Parallel jobs are started with the mpirun command, located at /usr/local/mpich/bin/mpirun and typically requires only the number of processes. This is done with the -np ## option. Note that the requested number or jobs is not limited to the number of available hosts. If it is larger than the number of hosts/processors mulitple processes are spawned on the nodes, which then on the other hand compete for CPU time on the node.
As a default mpirun uses all nodes except harbinge, as it is defined in the file /usr/local/mpich/util/machines/machines.LINUX. However the default set of nodes, requested for the calculation, can be overwritten with the -machinefile=<file with list of hosts> option of mpirun. Alternative the option -exclude <list of colon delimited hosts> will exclude hosts from the defaul list. To request all available nodes/cpus the -np ## option can be replaces by the -allcpus option.
As example to start the MPI version of the program mpich_spur the required command (one line!) is:
/usr/local/mpich/bin/mpirun -allcpus /home/reiche/reiche/bin/mpich_spur test.xml
The file test.xml is an input file for mpich_spur and should be located in the current directory.
Sun Grid Engine supports parallel computation using a parallel environment. In case of MPICH the parallel environment is enables with the option -pe mpich of the qsub command or the corresponding line in the shell script. The option requires an additional argument which is the number of requested nodes. It can be a single number (e.g. 8) or a range (e.g. 2-8). Grid Engine tries to maximize the number. In the case that only 6 nodes are available for a job the method -pe mpich 8 will put the job in the queue as long as 8 nodes become available while -pe mpich 2-6 will start the job with 6 nodes. The range -8 correspond to 0-8 and 8- to 8-infinity. However 'infinity' is only a request and limited to the number of slots, defined in the MPICH environment (currently 14).

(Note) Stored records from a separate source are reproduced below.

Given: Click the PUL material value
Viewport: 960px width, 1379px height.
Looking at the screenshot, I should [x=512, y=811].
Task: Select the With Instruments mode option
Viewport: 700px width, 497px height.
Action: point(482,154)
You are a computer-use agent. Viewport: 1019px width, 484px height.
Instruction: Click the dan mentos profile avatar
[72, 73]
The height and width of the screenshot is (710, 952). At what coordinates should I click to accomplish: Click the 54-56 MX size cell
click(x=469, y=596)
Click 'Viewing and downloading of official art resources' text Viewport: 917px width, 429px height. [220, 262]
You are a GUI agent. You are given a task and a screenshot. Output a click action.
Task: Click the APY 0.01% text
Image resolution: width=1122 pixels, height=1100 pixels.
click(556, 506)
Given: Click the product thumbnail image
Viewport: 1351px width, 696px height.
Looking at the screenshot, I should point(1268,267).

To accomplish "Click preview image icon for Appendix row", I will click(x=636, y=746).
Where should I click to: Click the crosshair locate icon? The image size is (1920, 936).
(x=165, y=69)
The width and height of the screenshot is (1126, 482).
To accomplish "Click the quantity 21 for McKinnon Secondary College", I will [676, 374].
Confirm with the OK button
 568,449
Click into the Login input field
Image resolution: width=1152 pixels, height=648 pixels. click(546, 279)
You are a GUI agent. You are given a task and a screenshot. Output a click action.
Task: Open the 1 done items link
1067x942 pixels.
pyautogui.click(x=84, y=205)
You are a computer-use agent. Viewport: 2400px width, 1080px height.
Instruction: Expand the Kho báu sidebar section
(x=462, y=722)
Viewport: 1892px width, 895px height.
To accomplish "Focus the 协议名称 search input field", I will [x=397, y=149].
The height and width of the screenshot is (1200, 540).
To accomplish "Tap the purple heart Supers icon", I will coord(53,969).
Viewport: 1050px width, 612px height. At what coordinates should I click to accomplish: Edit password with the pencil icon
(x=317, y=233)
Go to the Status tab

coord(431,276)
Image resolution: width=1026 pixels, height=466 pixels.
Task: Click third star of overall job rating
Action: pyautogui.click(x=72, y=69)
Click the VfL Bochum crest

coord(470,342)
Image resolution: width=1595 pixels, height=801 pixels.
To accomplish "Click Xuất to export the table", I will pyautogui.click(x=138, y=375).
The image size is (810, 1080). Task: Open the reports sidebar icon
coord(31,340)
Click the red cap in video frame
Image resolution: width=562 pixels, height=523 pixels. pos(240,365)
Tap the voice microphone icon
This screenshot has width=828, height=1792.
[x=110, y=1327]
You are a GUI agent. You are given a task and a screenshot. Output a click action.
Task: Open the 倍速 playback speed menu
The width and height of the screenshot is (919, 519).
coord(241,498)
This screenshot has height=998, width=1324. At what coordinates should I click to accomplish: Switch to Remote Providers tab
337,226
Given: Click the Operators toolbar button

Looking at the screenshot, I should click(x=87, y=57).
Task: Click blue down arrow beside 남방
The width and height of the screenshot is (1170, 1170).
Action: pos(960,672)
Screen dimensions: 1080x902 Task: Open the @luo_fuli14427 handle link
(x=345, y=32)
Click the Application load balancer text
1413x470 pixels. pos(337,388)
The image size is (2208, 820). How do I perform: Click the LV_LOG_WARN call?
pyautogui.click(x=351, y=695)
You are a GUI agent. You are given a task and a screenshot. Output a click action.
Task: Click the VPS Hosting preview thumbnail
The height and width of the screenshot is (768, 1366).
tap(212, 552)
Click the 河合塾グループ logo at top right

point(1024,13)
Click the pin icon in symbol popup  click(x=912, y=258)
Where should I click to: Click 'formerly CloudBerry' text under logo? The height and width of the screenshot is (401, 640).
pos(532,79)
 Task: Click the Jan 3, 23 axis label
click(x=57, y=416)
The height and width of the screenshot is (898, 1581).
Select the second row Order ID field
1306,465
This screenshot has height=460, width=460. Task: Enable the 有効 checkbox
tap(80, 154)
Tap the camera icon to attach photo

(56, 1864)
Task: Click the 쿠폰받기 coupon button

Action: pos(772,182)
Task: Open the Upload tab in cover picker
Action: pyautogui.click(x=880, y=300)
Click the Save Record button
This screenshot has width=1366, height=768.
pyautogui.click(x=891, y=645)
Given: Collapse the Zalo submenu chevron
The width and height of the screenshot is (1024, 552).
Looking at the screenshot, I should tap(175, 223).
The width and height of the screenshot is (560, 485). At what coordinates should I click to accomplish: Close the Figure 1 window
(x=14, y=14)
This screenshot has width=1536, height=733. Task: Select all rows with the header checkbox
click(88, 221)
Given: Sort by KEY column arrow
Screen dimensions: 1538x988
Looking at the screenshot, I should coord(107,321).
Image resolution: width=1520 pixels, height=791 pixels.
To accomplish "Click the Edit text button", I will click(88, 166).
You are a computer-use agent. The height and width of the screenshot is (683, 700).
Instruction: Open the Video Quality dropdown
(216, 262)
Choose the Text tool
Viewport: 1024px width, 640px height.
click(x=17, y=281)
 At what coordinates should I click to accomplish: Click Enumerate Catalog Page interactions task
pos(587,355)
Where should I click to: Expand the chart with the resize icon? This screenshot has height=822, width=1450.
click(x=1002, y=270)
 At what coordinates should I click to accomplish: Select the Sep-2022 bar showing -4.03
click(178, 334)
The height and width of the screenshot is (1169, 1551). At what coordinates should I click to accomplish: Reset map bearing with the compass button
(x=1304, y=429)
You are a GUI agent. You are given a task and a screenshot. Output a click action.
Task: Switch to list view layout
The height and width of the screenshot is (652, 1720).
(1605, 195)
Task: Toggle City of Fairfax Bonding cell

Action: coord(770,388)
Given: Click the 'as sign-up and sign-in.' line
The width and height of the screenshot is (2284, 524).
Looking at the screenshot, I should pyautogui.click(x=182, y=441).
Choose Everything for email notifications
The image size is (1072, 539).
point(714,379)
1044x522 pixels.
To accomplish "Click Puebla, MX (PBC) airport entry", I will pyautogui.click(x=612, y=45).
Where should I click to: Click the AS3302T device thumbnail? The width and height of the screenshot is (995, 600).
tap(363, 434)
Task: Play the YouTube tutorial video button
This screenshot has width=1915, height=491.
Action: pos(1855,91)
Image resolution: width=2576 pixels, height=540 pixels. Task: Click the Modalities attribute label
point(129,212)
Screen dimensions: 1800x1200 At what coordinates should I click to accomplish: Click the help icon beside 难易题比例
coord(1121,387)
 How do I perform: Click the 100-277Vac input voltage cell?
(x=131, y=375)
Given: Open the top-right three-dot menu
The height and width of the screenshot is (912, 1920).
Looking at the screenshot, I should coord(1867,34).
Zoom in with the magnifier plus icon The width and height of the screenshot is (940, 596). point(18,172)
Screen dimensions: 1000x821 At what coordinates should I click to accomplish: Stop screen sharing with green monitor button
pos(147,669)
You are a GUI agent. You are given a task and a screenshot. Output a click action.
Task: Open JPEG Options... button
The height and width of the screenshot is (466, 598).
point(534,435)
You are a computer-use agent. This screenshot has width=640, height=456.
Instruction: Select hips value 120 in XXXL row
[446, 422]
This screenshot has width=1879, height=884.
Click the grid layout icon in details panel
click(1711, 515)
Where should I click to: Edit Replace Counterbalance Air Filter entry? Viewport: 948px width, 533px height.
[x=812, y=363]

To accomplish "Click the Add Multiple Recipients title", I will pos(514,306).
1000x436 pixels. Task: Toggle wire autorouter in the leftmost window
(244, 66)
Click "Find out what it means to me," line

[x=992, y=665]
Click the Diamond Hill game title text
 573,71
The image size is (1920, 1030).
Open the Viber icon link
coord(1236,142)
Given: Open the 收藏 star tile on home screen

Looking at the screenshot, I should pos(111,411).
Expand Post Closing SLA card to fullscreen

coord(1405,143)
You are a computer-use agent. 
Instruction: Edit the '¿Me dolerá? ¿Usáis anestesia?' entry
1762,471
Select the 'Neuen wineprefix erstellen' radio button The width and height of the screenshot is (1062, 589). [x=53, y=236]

Prior to starting the mpi job Grid Engine analyse the requested number of nodes. The results is stored in the environment variable $NSLOTS. It also creates a file with the list of the hosts, located at $TMPDIR/machines, where $TMPDIR is a path to a temporary directory, created by the Grid Engine for the specific job.
A typical scripts looks like
#!/bin/bash
#$ -S /bin/sh
#
#$ -pe mpich 8
#
echo "Got $NSLOTS slots"
/usr/local/mpich/bin/mpirun -np $NSLOTS -machinefile $TMPDIR/machines /home/reiche/bin/mpich_spur test.xml
echo "Job Done"
Sample scripts can be found at /opt/sge/mpi.
Note that the Grid Engine will spawn one additional job, which corresponds to the actual call of mpirun. A look with qstat, while the parallel job is running, shows that it has no job-id assigned and does not consume any CPU time.